De mythe van de eenzame en sociaal gestoorde netgebruiker is er ook zo eentje die altijd over anderen gaat, nooit over zichzelf. Het is een mythe die overigens op het net zelf helemaal niet leeft; hij komt vooral uit de koker van de wetenschap en de andere media. Keer op keer komen er onderzoeken in de krant waarin wordt beweerd dat Internet-gebruikers minder tijd besteden aan hun real life vrienden en familie. En dat dat zorgelijk is.
Het blijkt allemaal te bestaan uit gegoochel met statistieken. Uit elk onderzoek komt ongeveer hetzelfde. Ja, zo'n 10 % van de Internetters geeft aan minder tijd met familie en vrienden door te brengen sinds ze internetten. 10% geeft echter aan dat ze juist meer contact hebben met hun naasten - al dan niet via het Net. Gemiddeld maakt het helemaal niks uit.
Je vraagt je af wat mensen dan wel minder doen, want de tijd besteed aan Internet moet toch ergens vandaan komen. Daarover zijn alle onderzoeken het eens: internetten gaat ten koste gaat van tv-kijken.

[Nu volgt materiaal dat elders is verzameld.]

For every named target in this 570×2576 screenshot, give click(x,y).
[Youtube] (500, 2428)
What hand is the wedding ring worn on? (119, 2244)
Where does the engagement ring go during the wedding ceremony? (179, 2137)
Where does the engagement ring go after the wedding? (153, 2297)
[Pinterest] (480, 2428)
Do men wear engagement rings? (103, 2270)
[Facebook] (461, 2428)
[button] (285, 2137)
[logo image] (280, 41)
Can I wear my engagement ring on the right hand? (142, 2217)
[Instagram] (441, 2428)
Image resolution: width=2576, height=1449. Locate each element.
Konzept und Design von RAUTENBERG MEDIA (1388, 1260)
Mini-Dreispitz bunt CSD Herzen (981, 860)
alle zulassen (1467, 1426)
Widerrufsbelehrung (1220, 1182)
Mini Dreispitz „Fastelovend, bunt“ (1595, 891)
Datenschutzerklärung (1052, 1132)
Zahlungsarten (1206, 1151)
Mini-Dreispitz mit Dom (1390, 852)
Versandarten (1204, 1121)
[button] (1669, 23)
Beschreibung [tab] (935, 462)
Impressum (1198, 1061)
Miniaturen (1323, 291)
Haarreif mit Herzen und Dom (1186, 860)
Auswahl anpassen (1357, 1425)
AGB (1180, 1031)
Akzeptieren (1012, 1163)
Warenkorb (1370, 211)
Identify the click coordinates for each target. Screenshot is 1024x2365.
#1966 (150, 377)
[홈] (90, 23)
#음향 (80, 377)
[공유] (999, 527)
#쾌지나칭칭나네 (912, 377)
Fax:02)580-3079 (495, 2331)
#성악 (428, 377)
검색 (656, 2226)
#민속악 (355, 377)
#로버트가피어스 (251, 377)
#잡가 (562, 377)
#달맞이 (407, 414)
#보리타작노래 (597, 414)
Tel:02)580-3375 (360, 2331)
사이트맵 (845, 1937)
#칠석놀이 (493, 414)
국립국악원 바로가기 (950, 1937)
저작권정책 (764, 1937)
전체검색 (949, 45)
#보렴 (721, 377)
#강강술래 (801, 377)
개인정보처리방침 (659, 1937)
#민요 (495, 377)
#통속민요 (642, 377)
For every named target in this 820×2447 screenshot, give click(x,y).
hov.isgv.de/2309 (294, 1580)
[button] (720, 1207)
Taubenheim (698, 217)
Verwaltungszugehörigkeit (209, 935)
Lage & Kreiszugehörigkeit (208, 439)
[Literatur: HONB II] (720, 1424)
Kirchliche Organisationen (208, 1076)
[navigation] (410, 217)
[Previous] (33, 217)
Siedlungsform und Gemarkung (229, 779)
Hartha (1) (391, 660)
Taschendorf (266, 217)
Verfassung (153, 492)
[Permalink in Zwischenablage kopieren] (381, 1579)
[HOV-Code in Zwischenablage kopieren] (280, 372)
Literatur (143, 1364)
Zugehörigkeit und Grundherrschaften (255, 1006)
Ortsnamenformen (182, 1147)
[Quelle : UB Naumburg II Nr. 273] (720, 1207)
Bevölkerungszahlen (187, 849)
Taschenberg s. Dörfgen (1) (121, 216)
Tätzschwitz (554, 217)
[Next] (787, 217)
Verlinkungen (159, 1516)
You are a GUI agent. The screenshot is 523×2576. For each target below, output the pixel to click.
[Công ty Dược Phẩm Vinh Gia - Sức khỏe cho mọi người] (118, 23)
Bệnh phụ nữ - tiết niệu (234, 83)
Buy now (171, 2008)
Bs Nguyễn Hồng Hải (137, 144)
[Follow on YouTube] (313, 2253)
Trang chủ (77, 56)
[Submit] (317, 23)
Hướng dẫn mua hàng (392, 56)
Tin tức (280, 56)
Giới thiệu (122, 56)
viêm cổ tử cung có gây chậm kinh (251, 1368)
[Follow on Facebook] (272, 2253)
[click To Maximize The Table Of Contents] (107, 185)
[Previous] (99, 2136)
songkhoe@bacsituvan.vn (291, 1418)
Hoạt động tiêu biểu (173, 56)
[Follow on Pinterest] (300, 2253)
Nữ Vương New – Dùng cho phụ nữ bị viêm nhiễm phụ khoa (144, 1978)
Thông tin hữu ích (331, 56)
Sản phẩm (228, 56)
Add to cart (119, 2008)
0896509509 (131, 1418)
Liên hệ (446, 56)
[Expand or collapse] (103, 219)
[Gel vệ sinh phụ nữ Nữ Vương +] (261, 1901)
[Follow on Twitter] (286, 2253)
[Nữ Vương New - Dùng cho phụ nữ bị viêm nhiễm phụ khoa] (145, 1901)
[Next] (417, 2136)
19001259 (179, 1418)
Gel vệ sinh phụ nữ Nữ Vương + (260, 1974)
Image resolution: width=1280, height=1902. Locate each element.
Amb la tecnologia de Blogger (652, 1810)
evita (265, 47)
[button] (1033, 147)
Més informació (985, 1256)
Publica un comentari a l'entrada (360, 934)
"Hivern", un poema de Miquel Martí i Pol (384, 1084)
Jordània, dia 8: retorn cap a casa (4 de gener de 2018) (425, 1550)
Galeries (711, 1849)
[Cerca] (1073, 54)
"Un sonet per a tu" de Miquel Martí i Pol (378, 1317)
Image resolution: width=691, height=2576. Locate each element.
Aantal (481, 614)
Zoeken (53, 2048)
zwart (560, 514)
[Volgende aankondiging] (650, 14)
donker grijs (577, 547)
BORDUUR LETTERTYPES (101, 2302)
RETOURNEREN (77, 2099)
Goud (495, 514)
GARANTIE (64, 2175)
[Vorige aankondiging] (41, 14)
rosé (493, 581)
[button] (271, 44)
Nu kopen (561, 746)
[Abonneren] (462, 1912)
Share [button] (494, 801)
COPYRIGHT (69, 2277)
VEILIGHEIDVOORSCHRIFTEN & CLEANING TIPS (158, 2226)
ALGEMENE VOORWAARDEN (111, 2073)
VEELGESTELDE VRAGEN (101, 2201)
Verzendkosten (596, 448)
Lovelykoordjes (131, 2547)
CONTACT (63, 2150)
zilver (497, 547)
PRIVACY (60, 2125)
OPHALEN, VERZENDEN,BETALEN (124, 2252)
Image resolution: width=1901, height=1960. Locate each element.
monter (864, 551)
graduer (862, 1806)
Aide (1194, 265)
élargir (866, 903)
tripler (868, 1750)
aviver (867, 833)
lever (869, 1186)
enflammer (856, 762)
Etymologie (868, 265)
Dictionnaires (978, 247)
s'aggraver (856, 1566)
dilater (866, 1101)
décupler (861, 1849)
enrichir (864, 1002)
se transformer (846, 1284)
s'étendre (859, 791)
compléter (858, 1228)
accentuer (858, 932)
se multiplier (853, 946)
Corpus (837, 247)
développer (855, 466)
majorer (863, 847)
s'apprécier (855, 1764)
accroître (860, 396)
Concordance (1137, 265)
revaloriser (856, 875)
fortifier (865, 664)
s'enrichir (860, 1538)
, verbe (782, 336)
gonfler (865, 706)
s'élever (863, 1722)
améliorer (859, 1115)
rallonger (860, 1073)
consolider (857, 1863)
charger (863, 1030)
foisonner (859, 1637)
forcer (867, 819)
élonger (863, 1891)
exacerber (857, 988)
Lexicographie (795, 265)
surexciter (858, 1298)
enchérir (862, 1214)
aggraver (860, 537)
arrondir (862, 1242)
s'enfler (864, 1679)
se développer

En voor de echte internetjunks ten koste van slaap. Dat er tegenwoordig ook minder kranten worden gelezen, wordt vaak gememoreerd, maar het verband met internetgebruik is geenszins duidelijk.
Over wat mensen dan vooral doen op het Net zijn de verschillende onderzoeken ook tamelijk eenduidig: mensen gebruiken het Net in de eerste plaats om te e-mailen - zowel privé als in het kader van werk en hobby. Daarna komt het informatie zoeken op het Web, pas daarna entertainment (spelletjes, hobby of chatten) en als allerlaatste shopping.
Het diepst bewaarde geheim van het Internet is dat zomaar surfen helemaal niet bestaat. Niemand zet zijn computer aan met de gedachte: 'Zo, eens kijken wat er vanavond op het Internet is.' Nee, mensen gaan gericht op zoek naar iets wat ze bezighoudt. Dat ze tussendoor van alles tegen kunnen komen, dat ze geïnteresseerd kunnen raken in bepaalde onderwerpen of mensen, is iets anders dan met een leeg hoofd gaan surfen, uit pure verveling of eenzaamheid.
Bovendien gaan deze onderzoeken zelden in op de betekenis van virtuele vrienden: mensen die je leert kennen door het net zelf. Inmiddels kent iedereen wel vriendschappen en huwelijken in zijn of haar omgeving die zijn voortgekomen uit internetcontacten. Er is geen enkele reden om aan te nemen dat het vooral sociale kneusjes zijn die op deze manier hun nieuwe contacten opdoen.

4. Mensen zijn op zoek naar een wij-gevoel.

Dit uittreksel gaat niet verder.